When Homeland’s first season aired, something clicked. In fact, several things clicked simultaneously. A show with a dynamic female lead. An expertly-layered narrative with a pulsating sense of voyeurism. An invigorating, if bitter, pill to swallow – what if the bad guy was the US former marine and American hero, a man who is supposed to be our antagonist?
Homeland was smeared with blends of light and shade – a refreshing antidote to 24, which worked hard to establish the good in the good guys and the decomposing evil core of everyone else. Instead, Homeland let us into the hearts and minds of people who were driven to do morally complex things without asking us to be sympathetic.
Homeland is based on an Israeli TV series called Prisoners of War, which was about two Israeli men who returned from Lebanon after being held captive for 17 years. The first season explored how they adjusted to society after their capture, ending with the bombshell that the third man in their party, thought to be dead, was alive and well.
Homeland is actually quite different, of course. It’s about Nicholas Brody, a prisoner of war returning to the US after eight years being held captive abroad, and Carrie Matheson, the sharp, driven CIA agent who is determined to prove he’s a sleeper agent. It’s a complex game of cat-and-mouse slathered in layers of deceit and observation that gets stickier still when Carrie’s plan to lead Brody on sexually spirals out of control.
So what went wrong? Well, a lot of things really.
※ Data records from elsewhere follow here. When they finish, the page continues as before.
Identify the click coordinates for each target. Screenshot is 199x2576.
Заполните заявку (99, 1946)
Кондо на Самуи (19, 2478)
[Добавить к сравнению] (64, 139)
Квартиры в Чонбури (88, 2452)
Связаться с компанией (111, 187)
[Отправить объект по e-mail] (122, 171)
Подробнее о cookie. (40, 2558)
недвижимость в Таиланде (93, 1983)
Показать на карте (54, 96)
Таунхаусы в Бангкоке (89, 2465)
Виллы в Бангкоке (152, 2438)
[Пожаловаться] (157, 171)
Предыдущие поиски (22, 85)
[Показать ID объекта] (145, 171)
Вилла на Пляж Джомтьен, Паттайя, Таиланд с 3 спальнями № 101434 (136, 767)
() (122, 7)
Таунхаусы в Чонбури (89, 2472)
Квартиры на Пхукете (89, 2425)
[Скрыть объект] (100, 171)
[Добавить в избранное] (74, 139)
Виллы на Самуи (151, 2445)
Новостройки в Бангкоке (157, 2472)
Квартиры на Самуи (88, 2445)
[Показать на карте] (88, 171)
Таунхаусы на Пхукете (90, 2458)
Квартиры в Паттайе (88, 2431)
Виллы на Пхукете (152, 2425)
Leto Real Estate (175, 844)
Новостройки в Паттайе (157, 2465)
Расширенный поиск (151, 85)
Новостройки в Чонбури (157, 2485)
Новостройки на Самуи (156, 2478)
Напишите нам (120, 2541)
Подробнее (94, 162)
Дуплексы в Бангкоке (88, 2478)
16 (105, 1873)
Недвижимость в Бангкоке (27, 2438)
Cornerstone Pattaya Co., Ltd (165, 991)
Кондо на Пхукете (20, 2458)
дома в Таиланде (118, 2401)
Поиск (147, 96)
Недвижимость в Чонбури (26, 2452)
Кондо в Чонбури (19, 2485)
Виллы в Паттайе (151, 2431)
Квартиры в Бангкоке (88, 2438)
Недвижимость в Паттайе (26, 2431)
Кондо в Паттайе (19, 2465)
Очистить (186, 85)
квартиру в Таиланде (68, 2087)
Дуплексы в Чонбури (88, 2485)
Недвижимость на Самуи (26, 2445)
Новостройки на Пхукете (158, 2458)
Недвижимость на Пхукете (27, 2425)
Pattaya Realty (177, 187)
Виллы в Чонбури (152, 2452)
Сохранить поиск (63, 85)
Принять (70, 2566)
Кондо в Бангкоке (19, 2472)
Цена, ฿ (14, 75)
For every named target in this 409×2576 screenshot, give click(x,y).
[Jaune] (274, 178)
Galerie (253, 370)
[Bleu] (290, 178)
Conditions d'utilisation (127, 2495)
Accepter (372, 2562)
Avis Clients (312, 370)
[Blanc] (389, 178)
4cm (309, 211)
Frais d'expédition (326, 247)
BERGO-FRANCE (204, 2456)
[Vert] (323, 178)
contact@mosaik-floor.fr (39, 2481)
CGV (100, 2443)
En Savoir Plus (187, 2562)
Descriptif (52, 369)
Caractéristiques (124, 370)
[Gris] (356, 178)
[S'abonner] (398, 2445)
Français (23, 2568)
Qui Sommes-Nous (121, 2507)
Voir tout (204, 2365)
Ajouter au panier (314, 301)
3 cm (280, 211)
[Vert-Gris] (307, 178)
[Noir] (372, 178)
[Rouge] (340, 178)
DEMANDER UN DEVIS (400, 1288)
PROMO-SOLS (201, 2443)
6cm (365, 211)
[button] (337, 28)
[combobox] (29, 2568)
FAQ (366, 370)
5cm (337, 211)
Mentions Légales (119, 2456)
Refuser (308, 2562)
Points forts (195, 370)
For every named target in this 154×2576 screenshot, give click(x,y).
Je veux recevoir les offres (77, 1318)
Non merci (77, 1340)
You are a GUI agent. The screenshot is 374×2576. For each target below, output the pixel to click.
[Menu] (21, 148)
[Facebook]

Season One was gripping but it still hinged on a central conceit – was Brody a terrorist, or not? With that answered (yes, he was, and he was planning on blowing himself up, actually), Homeland began painting itself in a corner.
Season Two, as a result, turned into a slightly frantic scramble to the finish line and the show became breathless and exasperated. As well as the story veering into hyperbolic territory, the show continued the idea that Carrie and Brody’s romance was the fundamental drive behind the drama, when it really, really wasn’t.
So then Season Three came up, and to be honest that’s when I gave up. Homeland had changed. It wasn’t a clever, tightly-scripted drama any more – but a noisy, flailing thing didn’t know what story it was trying to tell.
Season Four, which starts on Channel 4 tonight (October 12), looks set to try and remedy that. With Brody now out the picture, the show can stop being haunted by one of its strongest (and, as the show went on, least useful) characters and start to figure out how it tells new stories. Look at the way True Detective is running new, vastly different stories orbiting the same universe. In an ideal world Homeland would have strived to do a similar thing. Can this new season steer the show into the right direction? Well, I hope so.